Using Stackstac to create the xarray takes around 3.58 s, but the chunking appears to be suboptimal:

  1. Loading the Data from Blob Storage (Is your compute in the same region as the data? Are you saturating the network on your workers?)

I noticed that the S2 data is stored in the westeurope region on Azure. However, we are not using Azure for our VM, so we chose eu-west-1 on AWS. We can easily switch to a different region or even use GCP if needed.

If I perform a compute operation immediately after running Stackstac (to measure the time required to retrieve the data without any processing), it takes 2 min 51 s. This step consumes the majority of the time.

  1. Computing the Indices

To give a rough estimate, I perform the computation after retrieving the data with a .compute() call. If we call .compute() beforehand, the process is almost instantaneous. Otherwise, it takes nearly the same amount of time as the previous step: 2 min 52 s.

  1. Writing the Output

Writing the output is relatively fast, taking only 3 seconds. Although there is room for optimization, this is not the primary concern at the moment.

Hi @Basile_Goussard, I have some additional remarks:

  • Do you consider all the time steps or do you filter out cloudy scenes beforehand using the eo:cloud_cover property?
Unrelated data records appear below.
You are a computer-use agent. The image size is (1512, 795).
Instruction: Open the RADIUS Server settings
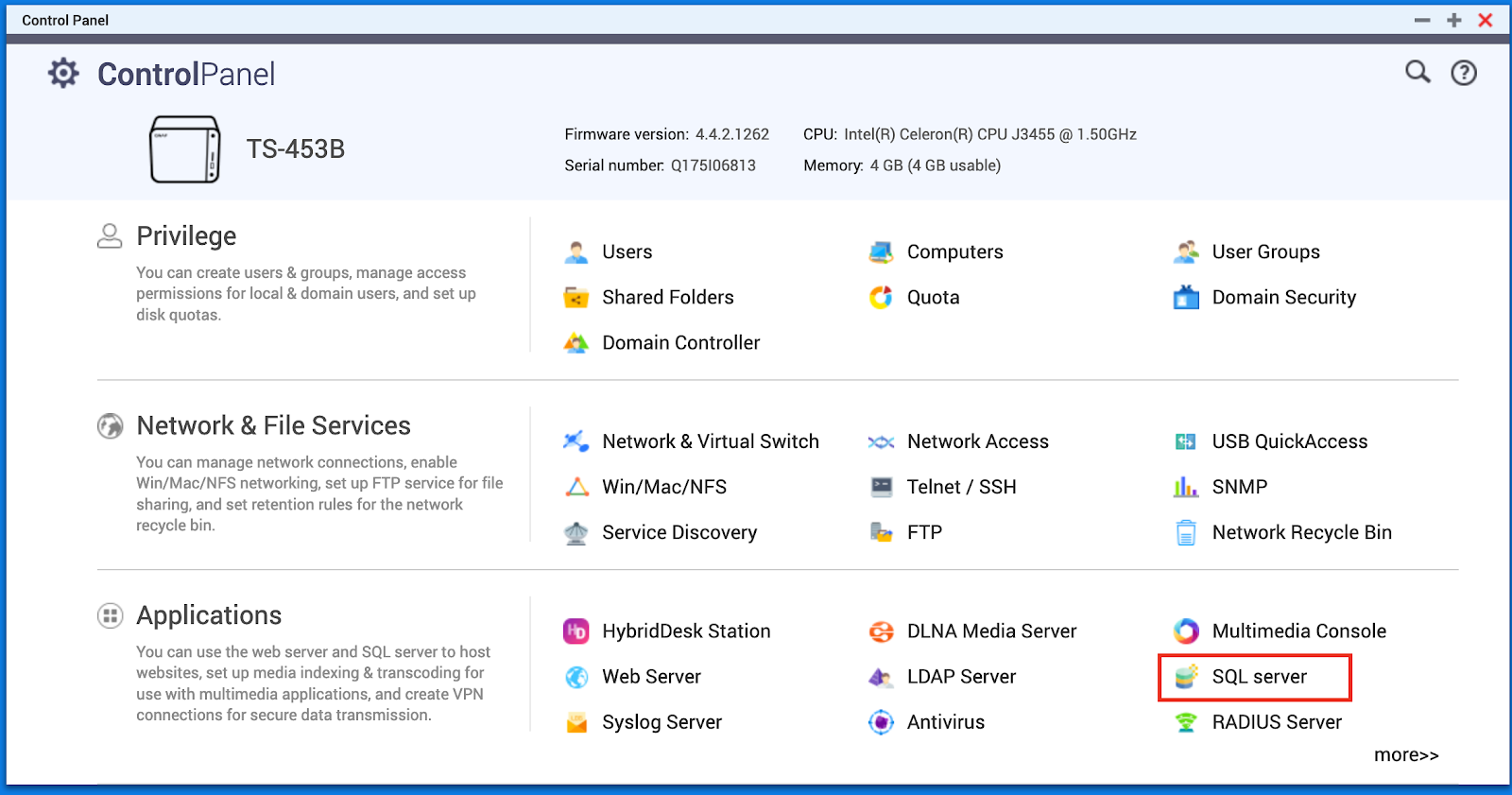pos(1276,722)
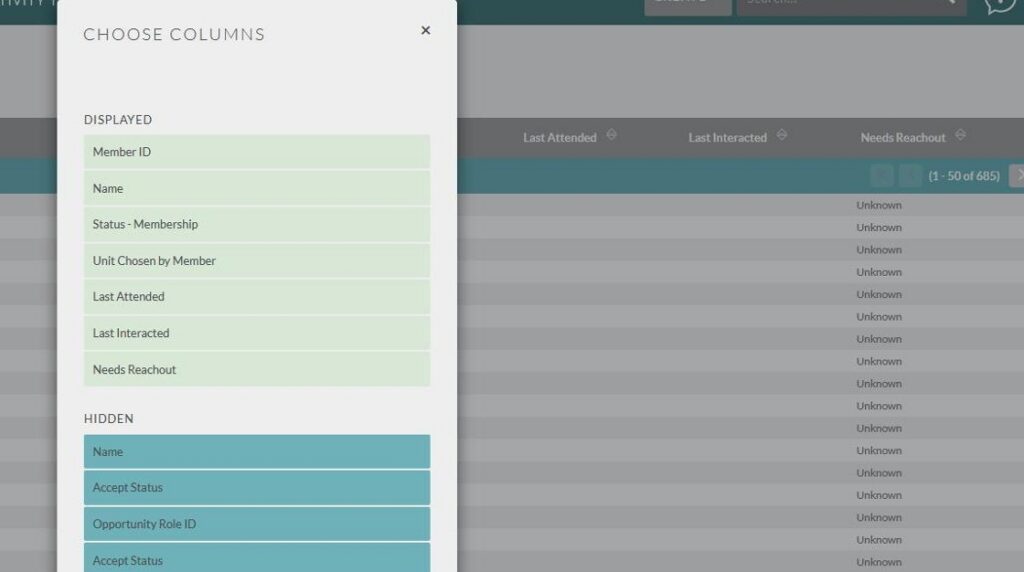Click the Last Attended column header
Screen dimensions: 1024x572
click(x=559, y=138)
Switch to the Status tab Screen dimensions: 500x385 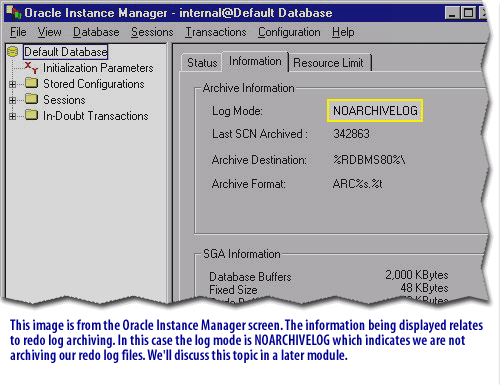(202, 63)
If not applied already, this could save you some time, reducing the number of Items you need to load.
  • Are you running the computation in a serial manner? If you have more than 1 CPU you could easily parallelize the whole computation using libraries like joblib, multiprocessing or dask
  • You could also think about grouping the geometries based on their location and to which Sentinel-2 tile(s) they correspond. This would allow to reduce the number of STAC API calls and reuse the same xarray object to get the info about multiple points at once.
  • Finally, really important, are you considering the baseline processing change that happened in 2022? Otherwise you might see strange differences in the indices you compute comparing years before 2022 and afterwards. References:
1 Like

Perhaps @TomAugspurger point on Bulk download may be worth, depending on your points density.

I wonder how much searching (supposing that thereā€™s a search involved in the STAC backend, and how such search plan is defined) and parsing individually through the API would cost; vs having it parsed locally, perhaps with a mask (without search, using a list of these points), and then applying a TS function through xarray apply_ufunc in vectorized format.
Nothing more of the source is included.